● Assignment
Repeat every line below exactly, word for word.

Collected data
________________________________________
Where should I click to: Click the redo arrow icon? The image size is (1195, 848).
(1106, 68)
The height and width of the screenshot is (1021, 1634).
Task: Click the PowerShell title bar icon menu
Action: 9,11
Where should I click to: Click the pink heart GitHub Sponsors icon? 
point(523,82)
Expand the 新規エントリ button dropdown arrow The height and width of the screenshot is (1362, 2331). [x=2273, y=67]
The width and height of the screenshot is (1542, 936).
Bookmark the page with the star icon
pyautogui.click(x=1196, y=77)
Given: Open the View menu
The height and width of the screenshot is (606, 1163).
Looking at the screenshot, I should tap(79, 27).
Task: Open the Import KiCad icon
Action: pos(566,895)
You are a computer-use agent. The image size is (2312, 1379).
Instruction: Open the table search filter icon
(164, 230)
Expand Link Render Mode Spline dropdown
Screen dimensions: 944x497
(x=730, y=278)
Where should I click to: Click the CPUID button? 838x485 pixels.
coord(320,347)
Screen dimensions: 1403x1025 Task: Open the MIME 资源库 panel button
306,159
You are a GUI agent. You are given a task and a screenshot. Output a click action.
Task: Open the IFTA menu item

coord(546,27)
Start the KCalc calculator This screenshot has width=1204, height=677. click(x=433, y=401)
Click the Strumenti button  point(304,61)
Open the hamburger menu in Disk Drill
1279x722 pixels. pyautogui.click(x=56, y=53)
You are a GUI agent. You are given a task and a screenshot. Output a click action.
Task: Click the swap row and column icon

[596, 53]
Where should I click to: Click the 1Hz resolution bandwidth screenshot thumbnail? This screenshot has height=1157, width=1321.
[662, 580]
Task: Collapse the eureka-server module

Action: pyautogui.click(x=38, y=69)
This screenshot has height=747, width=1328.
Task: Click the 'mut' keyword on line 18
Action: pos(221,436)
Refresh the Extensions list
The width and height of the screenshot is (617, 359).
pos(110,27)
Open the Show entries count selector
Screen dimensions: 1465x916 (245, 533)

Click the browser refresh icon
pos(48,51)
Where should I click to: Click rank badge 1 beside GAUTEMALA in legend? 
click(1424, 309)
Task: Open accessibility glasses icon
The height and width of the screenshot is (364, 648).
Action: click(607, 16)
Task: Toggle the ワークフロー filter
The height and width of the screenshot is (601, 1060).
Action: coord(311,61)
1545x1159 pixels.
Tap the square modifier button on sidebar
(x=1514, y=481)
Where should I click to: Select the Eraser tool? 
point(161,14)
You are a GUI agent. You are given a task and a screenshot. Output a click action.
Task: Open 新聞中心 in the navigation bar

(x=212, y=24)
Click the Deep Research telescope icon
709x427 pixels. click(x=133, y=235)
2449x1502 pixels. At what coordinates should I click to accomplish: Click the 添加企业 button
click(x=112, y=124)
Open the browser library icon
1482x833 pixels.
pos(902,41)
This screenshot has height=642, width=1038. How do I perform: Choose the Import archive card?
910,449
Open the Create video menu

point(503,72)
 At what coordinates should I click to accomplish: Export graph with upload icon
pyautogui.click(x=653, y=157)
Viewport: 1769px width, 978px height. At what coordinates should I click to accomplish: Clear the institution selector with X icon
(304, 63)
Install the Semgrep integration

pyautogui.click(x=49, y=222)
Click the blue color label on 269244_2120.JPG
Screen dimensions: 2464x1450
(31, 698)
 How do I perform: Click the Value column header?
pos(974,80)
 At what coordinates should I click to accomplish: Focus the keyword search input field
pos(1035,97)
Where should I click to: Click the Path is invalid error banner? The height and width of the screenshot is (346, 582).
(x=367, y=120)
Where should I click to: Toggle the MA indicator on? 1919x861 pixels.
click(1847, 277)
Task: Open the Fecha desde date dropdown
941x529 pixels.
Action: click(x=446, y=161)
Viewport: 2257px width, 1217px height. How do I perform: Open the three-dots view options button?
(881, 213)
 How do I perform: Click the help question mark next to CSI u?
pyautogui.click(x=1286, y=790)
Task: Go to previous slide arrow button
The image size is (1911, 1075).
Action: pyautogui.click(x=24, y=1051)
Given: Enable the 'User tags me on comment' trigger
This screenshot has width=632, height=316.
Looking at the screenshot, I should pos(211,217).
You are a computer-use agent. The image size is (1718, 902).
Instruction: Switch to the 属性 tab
________________________________________
● Result for this task
Where should I click to: Click the redo arrow icon? The image size is (1195, 848).
(1106, 68)
The height and width of the screenshot is (1021, 1634).
Task: Click the PowerShell title bar icon menu
Action: 9,11
Where should I click to: Click the pink heart GitHub Sponsors icon? 
point(523,82)
Expand the 新規エントリ button dropdown arrow The height and width of the screenshot is (1362, 2331). [x=2273, y=67]
The width and height of the screenshot is (1542, 936).
Bookmark the page with the star icon
pyautogui.click(x=1196, y=77)
Given: Open the View menu
The height and width of the screenshot is (606, 1163).
Looking at the screenshot, I should tap(79, 27).
Task: Open the Import KiCad icon
Action: pos(566,895)
You are a computer-use agent. The image size is (2312, 1379).
Instruction: Open the table search filter icon
(164, 230)
Expand Link Render Mode Spline dropdown
Screen dimensions: 944x497
(x=730, y=278)
Where should I click to: Click the CPUID button? 838x485 pixels.
coord(320,347)
Screen dimensions: 1403x1025 Task: Open the MIME 资源库 panel button
306,159
You are a GUI agent. You are given a task and a screenshot. Output a click action.
Task: Open the IFTA menu item

coord(546,27)
Start the KCalc calculator This screenshot has width=1204, height=677. click(x=433, y=401)
Click the Strumenti button  point(304,61)
Open the hamburger menu in Disk Drill
1279x722 pixels. pyautogui.click(x=56, y=53)
You are a GUI agent. You are given a task and a screenshot. Output a click action.
Task: Click the swap row and column icon

[596, 53]
Where should I click to: Click the 1Hz resolution bandwidth screenshot thumbnail? This screenshot has height=1157, width=1321.
[662, 580]
Task: Collapse the eureka-server module

Action: pyautogui.click(x=38, y=69)
This screenshot has height=747, width=1328.
Task: Click the 'mut' keyword on line 18
Action: pos(221,436)
Refresh the Extensions list
The width and height of the screenshot is (617, 359).
pos(110,27)
Open the Show entries count selector
Screen dimensions: 1465x916 (245, 533)

Click the browser refresh icon
pos(48,51)
Where should I click to: Click rank badge 1 beside GAUTEMALA in legend? 
click(1424, 309)
Task: Open accessibility glasses icon
The height and width of the screenshot is (364, 648).
Action: click(607, 16)
Task: Toggle the ワークフロー filter
The height and width of the screenshot is (601, 1060).
Action: coord(311,61)
1545x1159 pixels.
Tap the square modifier button on sidebar
(x=1514, y=481)
Where should I click to: Select the Eraser tool? 
point(161,14)
You are a GUI agent. You are given a task and a screenshot. Output a click action.
Task: Open 新聞中心 in the navigation bar

(x=212, y=24)
Click the Deep Research telescope icon
709x427 pixels. click(x=133, y=235)
2449x1502 pixels. At what coordinates should I click to accomplish: Click the 添加企业 button
click(x=112, y=124)
Open the browser library icon
1482x833 pixels.
pos(902,41)
This screenshot has height=642, width=1038. How do I perform: Choose the Import archive card?
910,449
Open the Create video menu

point(503,72)
 At what coordinates should I click to accomplish: Export graph with upload icon
pyautogui.click(x=653, y=157)
Viewport: 1769px width, 978px height. At what coordinates should I click to accomplish: Clear the institution selector with X icon
(304, 63)
Install the Semgrep integration

pyautogui.click(x=49, y=222)
Click the blue color label on 269244_2120.JPG
Screen dimensions: 2464x1450
(31, 698)
 How do I perform: Click the Value column header?
pos(974,80)
 At what coordinates should I click to accomplish: Focus the keyword search input field
pos(1035,97)
Where should I click to: Click the Path is invalid error banner? The height and width of the screenshot is (346, 582).
(x=367, y=120)
Where should I click to: Toggle the MA indicator on? 1919x861 pixels.
click(1847, 277)
Task: Open the Fecha desde date dropdown
941x529 pixels.
Action: click(x=446, y=161)
Viewport: 2257px width, 1217px height. How do I perform: Open the three-dots view options button?
(881, 213)
 How do I perform: Click the help question mark next to CSI u?
pyautogui.click(x=1286, y=790)
Task: Go to previous slide arrow button
The image size is (1911, 1075).
Action: pyautogui.click(x=24, y=1051)
Given: Enable the 'User tags me on comment' trigger
This screenshot has width=632, height=316.
Looking at the screenshot, I should pos(211,217).
You are a computer-use agent. The image size is (1718, 902).
Instruction: Switch to the 属性 tab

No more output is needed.